Uma dúvida comum entre casais diz respeito à administração das contas bancárias. Afinal, é melhor manter tudo separado ou centralizar as finanças?

De acordo com a especialista, não existe uma fórmula única. “Não existe modelo certo ou errado. O mais importante é que a escolha esteja alinhada ao perfil, à rotina e aos objetivos do casal.”

Ela explica que contas totalmente separadas costumam funcionar bem para quem valoriza autonomia financeira, mas podem dificultar a visualização do patrimônio construído em conjunto. Já a conta conjunta oferece maior integração, embora possa gerar conflitos quando os hábitos de consumo são muito diferentes.

Por isso, o modelo híbrido tem ganhado espaço entre especialistas e casais. “O modelo híbrido costuma ser o mais recomendado porque une organização e autonomia. Uma conta pode ser destinada às despesas da casa e às metas compartilhadas, enquanto cada pessoa mantém sua conta individual para gastos pessoais”, ressalta.

Construindo o futuro juntos

Mais do que controlar gastos ou dividir contas, o planejamento financeiro a dois representa uma ferramenta para fortalecer a parceria e construir objetivos em comum.

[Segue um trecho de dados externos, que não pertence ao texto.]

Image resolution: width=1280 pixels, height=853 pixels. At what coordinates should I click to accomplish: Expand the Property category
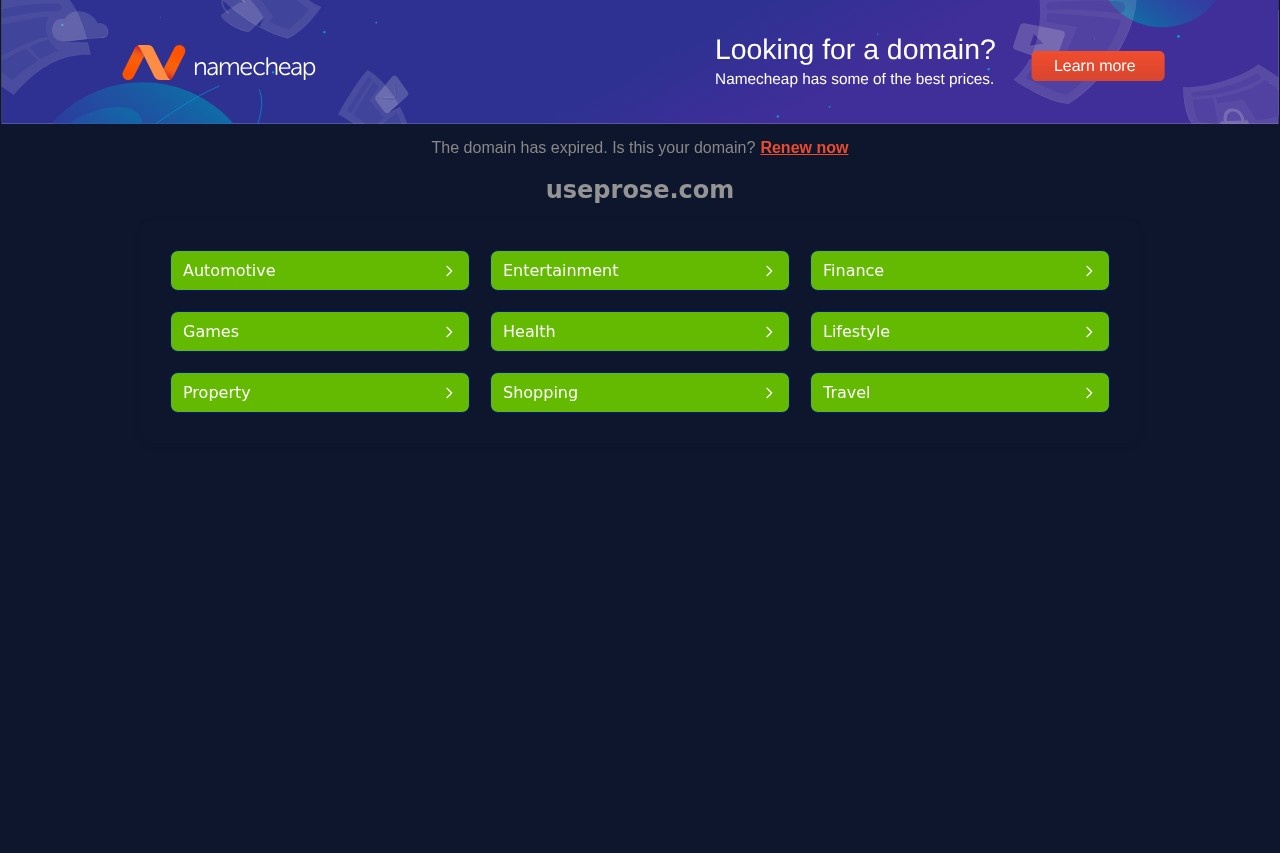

Em um momento em que o Dia dos Namorados convida casais a refletirem sobre o futuro, a especialista reforça que falar sobre dinheiro é também uma forma de demonstrar confiança, compromisso e responsabilidade.

“Planejar finanças a dois não é sobre controlar o outro. É sobre alinhar sonhos. Quando o casal aprende a falar sobre dinheiro, está, na verdade, desenhando o futuro que quer construir junto”, conclui Maria Clara Martins.